The primary malignant soft tissue tumors (STS) discussed are also the most likely to metastasize to the brain: liposarcoma, rhabdomyosarcoma, malignant peripheral nerve sheath tumor, angiosarcoma, and alveolar soft part sarcoma.

3.2.1. Liposarcoma

Liposarcomas comprise about 10–20% of all STS [74–76]. While uncommon in children, liposarcoma is currently the second most frequent soft-tissue malignancy in adults [75]. Middle-aged and older adults are most susceptible [74], presenting most frequently deep within soft tissues of proximal extremities and retroperitoneum as large, bulky masses [74, 76, 77]. The incidence of BM after liposarcoma diagnosis is exceedingly rare and is most often preceded by pulmonary metastasis [75, 77].

Espat et al. [78] analyzed the cohort of 3829 patients from the Memorial Sloan Kettering Cancer Center between 1982 and 1999 who presented with STS. Forty patients (>1%) presented or developed STS BM, 5 (12.5%) of which were liposarcoma patients—the second leading tumor causing STSBM in the cohort. Previous liposarcoma patients with BM are summarized in Table 5 [2, 74–77, 79–82]. Average patient age is 52.3 years. Parenchymal involvement included the temporoparietal region (44%), frontal region (22%), parafalcine (11%), and skull base (11%). The majority originated in the thigh and most patients received SR with or without chemotherapy and/or RT. The same is appreciated for the BM; SR was offered to most, combined with another modality for a few. IB was 127.5 ± 124.0 months and ranged from 0 to 313 months. Survival following BM is unfavorable even after SR, and the use of chemo- and radiotherapy is questionable at best.

Table 5.

Comparison of published reports detailing characteristics of patients with brain metastases from liposarcoma and rhabdomyosarcoma.
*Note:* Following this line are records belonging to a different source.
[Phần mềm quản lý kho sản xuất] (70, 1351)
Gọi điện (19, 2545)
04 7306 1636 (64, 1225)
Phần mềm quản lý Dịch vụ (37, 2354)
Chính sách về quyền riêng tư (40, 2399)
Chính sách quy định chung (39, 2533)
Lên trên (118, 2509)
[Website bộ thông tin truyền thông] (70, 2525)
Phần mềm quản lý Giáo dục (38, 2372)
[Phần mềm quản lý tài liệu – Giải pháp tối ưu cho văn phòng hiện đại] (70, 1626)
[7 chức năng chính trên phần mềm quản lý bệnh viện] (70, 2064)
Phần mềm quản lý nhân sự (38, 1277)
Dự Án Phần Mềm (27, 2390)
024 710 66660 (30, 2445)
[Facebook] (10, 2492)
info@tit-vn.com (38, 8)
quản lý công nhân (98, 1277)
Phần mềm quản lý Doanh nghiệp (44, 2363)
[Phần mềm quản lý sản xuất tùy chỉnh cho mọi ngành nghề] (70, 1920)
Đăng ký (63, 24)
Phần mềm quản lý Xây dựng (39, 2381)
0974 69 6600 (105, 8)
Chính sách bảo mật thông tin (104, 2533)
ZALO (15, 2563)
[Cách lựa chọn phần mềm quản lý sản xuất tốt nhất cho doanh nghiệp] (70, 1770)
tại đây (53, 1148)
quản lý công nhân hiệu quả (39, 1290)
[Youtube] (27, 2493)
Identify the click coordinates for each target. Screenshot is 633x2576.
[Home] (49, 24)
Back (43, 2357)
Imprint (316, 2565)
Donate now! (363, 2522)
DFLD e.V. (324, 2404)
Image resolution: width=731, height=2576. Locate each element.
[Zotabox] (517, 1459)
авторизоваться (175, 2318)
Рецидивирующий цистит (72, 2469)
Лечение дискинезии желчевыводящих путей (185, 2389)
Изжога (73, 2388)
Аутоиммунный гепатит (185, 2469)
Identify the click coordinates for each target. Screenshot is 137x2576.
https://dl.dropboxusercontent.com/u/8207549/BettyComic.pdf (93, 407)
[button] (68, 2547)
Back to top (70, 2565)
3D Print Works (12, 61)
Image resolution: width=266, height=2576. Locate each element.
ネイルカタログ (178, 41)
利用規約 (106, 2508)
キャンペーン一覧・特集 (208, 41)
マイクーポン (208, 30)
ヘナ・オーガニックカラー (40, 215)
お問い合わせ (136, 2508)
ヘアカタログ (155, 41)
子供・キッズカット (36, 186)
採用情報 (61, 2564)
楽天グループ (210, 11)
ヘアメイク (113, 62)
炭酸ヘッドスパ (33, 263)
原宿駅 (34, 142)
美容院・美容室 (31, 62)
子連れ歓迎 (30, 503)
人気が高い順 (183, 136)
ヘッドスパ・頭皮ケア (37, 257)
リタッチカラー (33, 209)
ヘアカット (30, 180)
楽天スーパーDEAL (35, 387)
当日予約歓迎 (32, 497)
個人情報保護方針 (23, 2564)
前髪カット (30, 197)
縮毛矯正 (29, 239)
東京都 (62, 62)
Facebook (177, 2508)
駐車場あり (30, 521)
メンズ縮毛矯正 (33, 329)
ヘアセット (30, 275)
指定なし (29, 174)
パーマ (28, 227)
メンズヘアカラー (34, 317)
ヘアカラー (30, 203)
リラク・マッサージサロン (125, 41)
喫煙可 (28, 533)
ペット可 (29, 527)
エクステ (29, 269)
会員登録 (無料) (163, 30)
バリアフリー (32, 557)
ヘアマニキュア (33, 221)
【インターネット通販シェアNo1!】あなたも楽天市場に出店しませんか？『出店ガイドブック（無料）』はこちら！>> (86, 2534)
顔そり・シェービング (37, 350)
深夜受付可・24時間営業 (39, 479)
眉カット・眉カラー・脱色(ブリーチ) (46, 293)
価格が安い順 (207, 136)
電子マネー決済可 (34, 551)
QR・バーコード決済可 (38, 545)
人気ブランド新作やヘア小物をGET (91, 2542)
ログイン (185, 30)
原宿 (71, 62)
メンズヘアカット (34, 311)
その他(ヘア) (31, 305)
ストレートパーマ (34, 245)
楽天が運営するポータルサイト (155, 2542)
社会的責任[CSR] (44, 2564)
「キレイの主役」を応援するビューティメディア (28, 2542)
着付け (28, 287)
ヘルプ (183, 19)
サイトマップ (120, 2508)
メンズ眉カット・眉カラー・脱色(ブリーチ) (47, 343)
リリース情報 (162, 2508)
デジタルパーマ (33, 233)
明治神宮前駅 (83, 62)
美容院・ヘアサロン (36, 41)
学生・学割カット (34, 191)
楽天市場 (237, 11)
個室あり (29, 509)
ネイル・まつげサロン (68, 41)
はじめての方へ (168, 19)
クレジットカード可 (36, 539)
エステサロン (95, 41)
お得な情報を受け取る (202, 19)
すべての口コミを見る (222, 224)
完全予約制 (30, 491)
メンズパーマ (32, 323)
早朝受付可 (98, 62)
Case author	Age, sex	IB yr.	BM treatment	OS Mo
Rhabdomyosarcoma
Ahola et al., 1998 [84]	13 M	0.7	SR	14
Andersen-Ranberg and Helmer-Hansen, 1987 [83]	19 M	0.5	NR	6+
Flannery et al., 2010 [15]	18 F	5.0	GKSRS, WBRT	60
Ho, 1979 [68]	79 M	—	D	—
Kebudi et al., 2005 [3]	11 M	0	RT, Chemo	3
Kleinert et al., 1985 [90]	14 F		D	48
Noda et al., 1995 [91]	2 M	0.5	Chemo, RT	32+
Ogose et al., 1999 [33]	7 F, 16 M	NR, 0.2	Chemo, RT	4, 4
Osawa et al., 2011 [88]	N = 3 6–18, M (3)	1.1–12.2	SR, RT, Chemo	21–207
Paulino et al., 2003 [17]	N = 8 1.7–18, M (6)	NR	WBRT, Chemo	2–63
Rodriguez-Galindo et al., 2001 [85]	N = 5 Newborn, F	0.1–1.1	NR	1.5–24
Salvati et al., 2010 [2]	N = 2 20–22, M (1)	0.2–0.3	SR	12.8
Liposarcoma
Arepally et al., 1996 [76]	56 M	312	SR, WBRT	324
Bailey et al., 2001 [74]	54 F	108	SR, WBRT	Alive at 114
Can et al., 1993 [82]	22 M	0	none
Ferguson et al., 2006 [79]	48 F	276	RT	278
Fitzpatrick et al., 1999 [77]	74 F	24	SR	Alive at 30
Haft et al., 1988 [80]	52 F	216	SR (total), chemo	228
Kumar and Teasdale, 2000 [81]	73 F	12	SR	Alive at 12
Salvati et al., 2010 [2]	48 M	NR	SR	NR
Utsunomiya et al., 1999 [75]	44 M	72	SR (subtotal)	77

IB: Interval to brain metastasis (mo); OS: overall survival in months; M: male; F: female; chemo: chemotherapy; SR: surgical resection; GKSRS: Gamma knife stereotactic radiosurgery; ICH: intracerebral hemorrhage on presentation; WBRT: whole brain radiotherapy; RT: radiotherapy; D: death prior to treatment; NR: not reported; UK: unknown; ^asurvival after craniotomy.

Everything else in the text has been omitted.